IQUIFIB   02644
INSTITUTO DE QUIMICA Y FISICOQUIMICA BIOLOGICAS "PROF. ALEJANDRO C. PALADINI"
Unidad Ejecutora - UE
artículos
Título:
Urodilatin and dopamine: A new interaction in the kidney.
Autor/es:
CITARELLA MR, CHOI MR, GIRONACCI MM, MEDICI C, CORREA AH, FERNÁNDEZ BE
Revista:
REGULATORY PEPTIDES
Editorial:
ELSEVIER SCIENCE BV
Referencias:
Año: 2009 vol. 153 p. 19 - 24
ISSN:
0167-0115
Resumen:
Since renal natriuretic peptide urodilatin (URO) exerts similar natriuretic and diuretic actions to those of atrial natriuretic factor (ANF), we hypothesized that URO regulates renal dopamine (DA) availability, contributing  to Na+, K+-ATPase inhibition. URO (1–100 nM) increased 3H-DA uptake in outer and juxtamedullar renal  cortex and medulla slices from Sprague Dawley rats. Hydrocortisone blocked URO-stimulated DA  uptake, demonstrating that DA uptake was extraneuronal. The natriuretic peptide receptor type A antagonist anantin blocked URO-dependent increase of 3H-DA uptake, while the natriuretic peptide receptor type C agonist ANF -amide did not modify URO effect on DA uptake, suggesting that only  natriuretic receptors type A are involved. Co-incubation of URO and ANF did not show additive effects on DA uptake. To test whether URO effect involves changes in Na+, K+-ATPase activity we performed experiments in renal cortex samples of  rats with DA synthesis and neuronal uptake inhibited by carbidopa and nomifensine, respectively.

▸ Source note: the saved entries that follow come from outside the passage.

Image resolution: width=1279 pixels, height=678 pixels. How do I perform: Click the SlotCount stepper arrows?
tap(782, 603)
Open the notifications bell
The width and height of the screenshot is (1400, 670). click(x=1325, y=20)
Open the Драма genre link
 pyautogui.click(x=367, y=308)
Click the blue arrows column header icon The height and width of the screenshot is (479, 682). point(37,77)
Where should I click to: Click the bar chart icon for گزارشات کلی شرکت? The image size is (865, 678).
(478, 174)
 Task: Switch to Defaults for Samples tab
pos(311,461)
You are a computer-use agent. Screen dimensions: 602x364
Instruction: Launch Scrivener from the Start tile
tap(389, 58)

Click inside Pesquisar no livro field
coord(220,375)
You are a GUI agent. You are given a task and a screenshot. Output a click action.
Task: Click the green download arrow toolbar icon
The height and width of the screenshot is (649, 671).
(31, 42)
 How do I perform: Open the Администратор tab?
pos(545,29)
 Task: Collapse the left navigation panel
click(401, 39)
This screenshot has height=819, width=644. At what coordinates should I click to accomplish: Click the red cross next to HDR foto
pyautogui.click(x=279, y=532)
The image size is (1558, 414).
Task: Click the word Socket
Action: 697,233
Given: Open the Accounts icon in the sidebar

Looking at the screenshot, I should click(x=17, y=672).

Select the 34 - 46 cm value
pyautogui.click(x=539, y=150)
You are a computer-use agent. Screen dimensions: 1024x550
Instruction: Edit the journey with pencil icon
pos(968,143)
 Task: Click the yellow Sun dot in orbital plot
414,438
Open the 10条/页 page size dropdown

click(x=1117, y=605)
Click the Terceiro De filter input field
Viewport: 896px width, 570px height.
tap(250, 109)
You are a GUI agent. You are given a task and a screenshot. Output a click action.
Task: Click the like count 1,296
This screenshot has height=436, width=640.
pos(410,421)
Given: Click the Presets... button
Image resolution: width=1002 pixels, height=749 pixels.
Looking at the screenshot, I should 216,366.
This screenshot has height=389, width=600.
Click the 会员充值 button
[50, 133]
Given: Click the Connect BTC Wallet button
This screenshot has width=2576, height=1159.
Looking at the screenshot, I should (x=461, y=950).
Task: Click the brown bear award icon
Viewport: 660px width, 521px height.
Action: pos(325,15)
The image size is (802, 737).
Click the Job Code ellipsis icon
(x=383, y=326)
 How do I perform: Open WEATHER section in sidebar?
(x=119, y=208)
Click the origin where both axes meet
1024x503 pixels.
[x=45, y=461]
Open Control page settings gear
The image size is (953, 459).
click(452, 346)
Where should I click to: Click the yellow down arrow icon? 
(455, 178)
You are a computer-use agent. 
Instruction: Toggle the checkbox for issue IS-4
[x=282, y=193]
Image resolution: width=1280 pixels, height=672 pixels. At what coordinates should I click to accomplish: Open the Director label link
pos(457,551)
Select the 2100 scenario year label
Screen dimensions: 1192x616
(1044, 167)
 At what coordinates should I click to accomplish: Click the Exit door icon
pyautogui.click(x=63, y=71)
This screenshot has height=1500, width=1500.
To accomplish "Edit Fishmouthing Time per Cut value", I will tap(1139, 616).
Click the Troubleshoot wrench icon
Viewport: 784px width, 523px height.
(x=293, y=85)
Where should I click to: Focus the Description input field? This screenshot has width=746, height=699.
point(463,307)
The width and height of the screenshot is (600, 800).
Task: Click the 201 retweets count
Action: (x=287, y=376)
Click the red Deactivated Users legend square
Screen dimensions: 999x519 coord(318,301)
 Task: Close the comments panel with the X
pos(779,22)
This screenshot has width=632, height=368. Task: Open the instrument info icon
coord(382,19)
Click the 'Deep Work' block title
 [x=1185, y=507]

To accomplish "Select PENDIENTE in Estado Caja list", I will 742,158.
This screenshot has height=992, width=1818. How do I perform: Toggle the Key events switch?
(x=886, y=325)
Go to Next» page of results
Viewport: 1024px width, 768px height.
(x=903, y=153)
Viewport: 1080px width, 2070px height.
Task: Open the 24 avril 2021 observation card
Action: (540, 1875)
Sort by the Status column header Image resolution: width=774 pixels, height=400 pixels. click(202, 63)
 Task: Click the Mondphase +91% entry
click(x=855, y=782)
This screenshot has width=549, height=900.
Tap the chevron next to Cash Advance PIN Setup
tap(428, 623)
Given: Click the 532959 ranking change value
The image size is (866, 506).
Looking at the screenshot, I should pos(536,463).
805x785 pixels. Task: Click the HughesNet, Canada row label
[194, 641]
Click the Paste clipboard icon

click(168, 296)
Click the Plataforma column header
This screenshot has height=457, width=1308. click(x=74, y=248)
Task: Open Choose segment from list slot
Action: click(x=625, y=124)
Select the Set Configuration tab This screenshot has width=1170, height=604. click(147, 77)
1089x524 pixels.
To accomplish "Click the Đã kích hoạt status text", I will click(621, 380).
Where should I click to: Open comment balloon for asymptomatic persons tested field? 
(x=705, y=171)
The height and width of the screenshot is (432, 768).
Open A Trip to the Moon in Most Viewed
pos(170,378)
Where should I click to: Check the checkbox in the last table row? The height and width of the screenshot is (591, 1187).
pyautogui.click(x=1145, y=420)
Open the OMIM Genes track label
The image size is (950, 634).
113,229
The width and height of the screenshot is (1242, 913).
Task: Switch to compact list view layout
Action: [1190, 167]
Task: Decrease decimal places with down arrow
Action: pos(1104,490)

When endogenous DA synthesis was inhibited, URO or DA decreased Na+, K+-ATPase activity. URO and DA added together, further decreased Na+, K+-ATPase activity showing an additive effect on the sodium pump. Moreover, hydrocortisone reversed URO-DA over-inhibition of the enzyme, confirming that this inhibition is closely related to URO-stimulation on renal DA uptake. URO and DA could act via a common intracellular pathway to decrease sodium and water tubular reabsorption, contributing to its natriuretic and diuretic effects.